I am working to cut some of the dead weight from my life, whether is be people or beliefs, they have got to go.
Down with Mr. Resistor.
I look at the limiting belief I have as goblins because they gobble up all the good stuff and leave the bullshit behind. I have decided that I will no longer be the vessel for them to live within.
Keep pushing.
Jennifer
http://mindfulliving.wordpress.com/
Jun 24th, 2009
Catherine Cantieri, Sorted
Hey, Colleen!
I’m doing the money meditation stuff a lot, and I’ve had some of the same stuff come up. I see your “Lousy with Money” family and raise you a “Uses Money to Manipulate” family! (If I never hear “He who pays the piper calls the tune” again in my life…)

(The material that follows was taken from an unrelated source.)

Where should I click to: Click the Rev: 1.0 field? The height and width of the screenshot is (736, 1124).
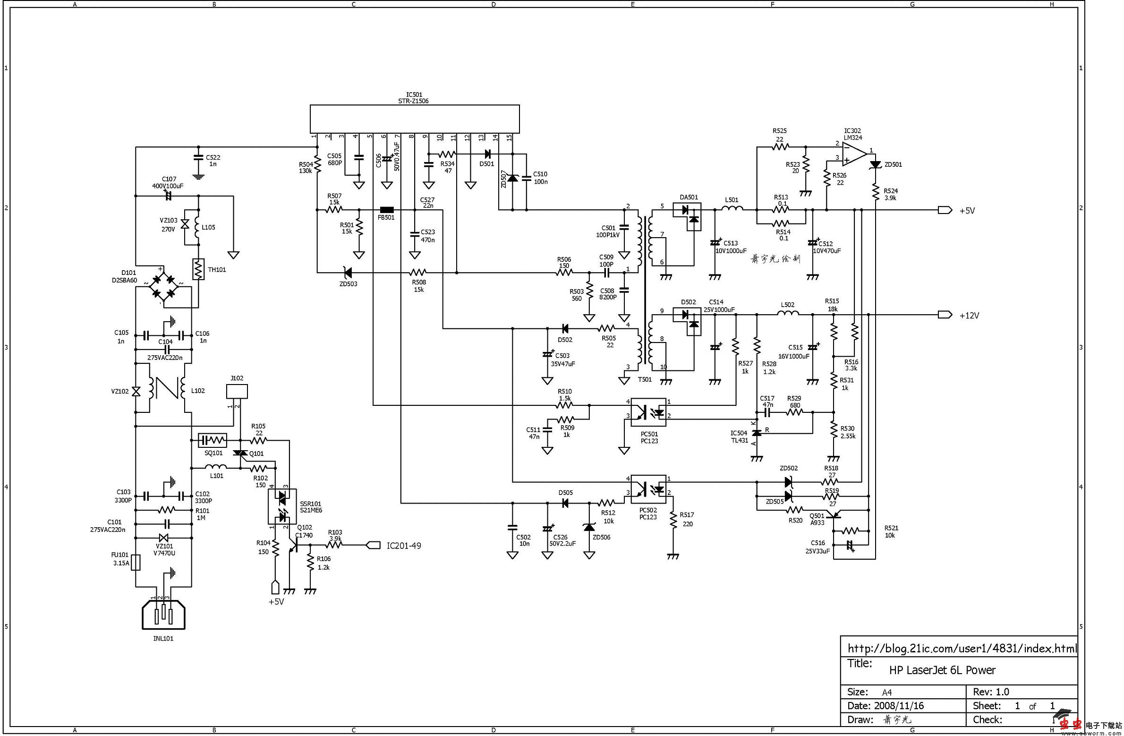coord(991,692)

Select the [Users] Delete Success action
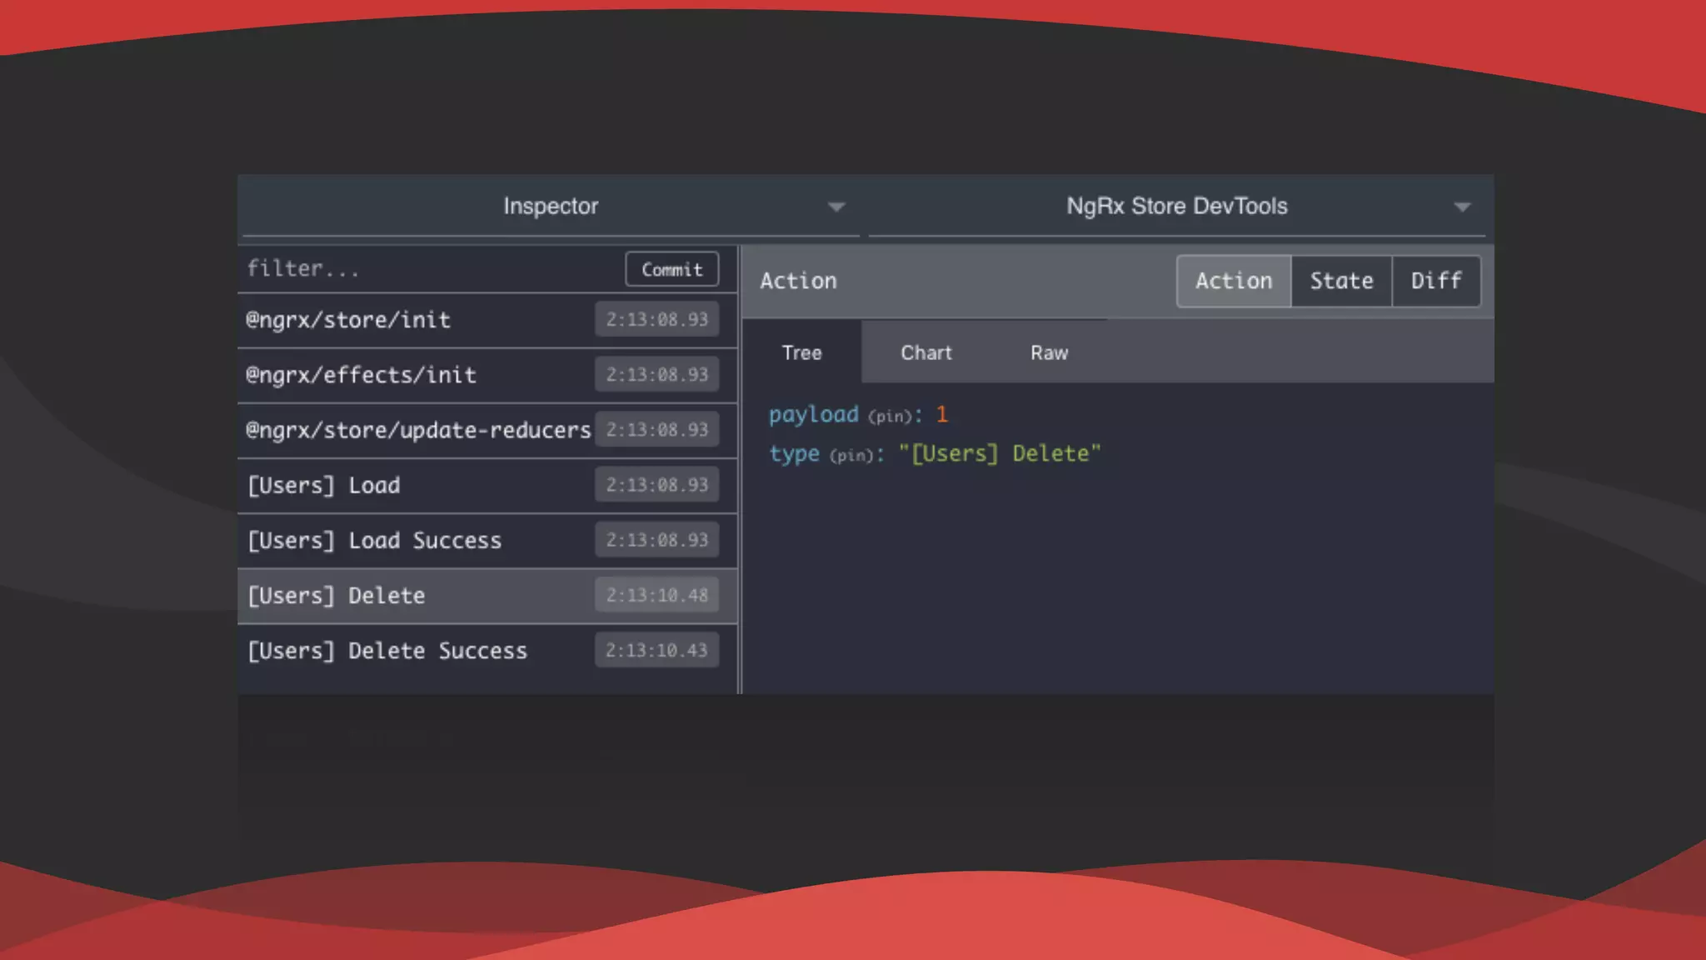387,651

Big high-fives for working through this stuff for yourself, because really, that’s more than enough reason right there. Another great post!
Jun 25th, 2009
the communicatrix
LPC – I’m stunned. That’s amazing company. Thank you. And I love the series, which is not to say I don’t love the other. We’re all of us a mix of interests and gifts; I say share ‘em all.
Sunny – It is wonderful to hear of people who’ve made it to the other side. This is not my favorite leg of the journey—frankly, it was easier dealing with the Crohn’s—but it is the leg I am on now. I thank you, too, for your kind offer.
Nicolien – I think you have a beautiful blog and I’m touched to have been included in such an august list. Thank you. And congratulations on your recent marriage! You two look adorable, esp. in that last (silly) photo.
Jennifer – It gets harder and harder, the closer into the bone you get. But cut we will! Thank you.
Catherine – Ugh. Nothing like making children feel guilty and obligated by being born, since it was so obviously their choice. Glad to hear you’re working through it.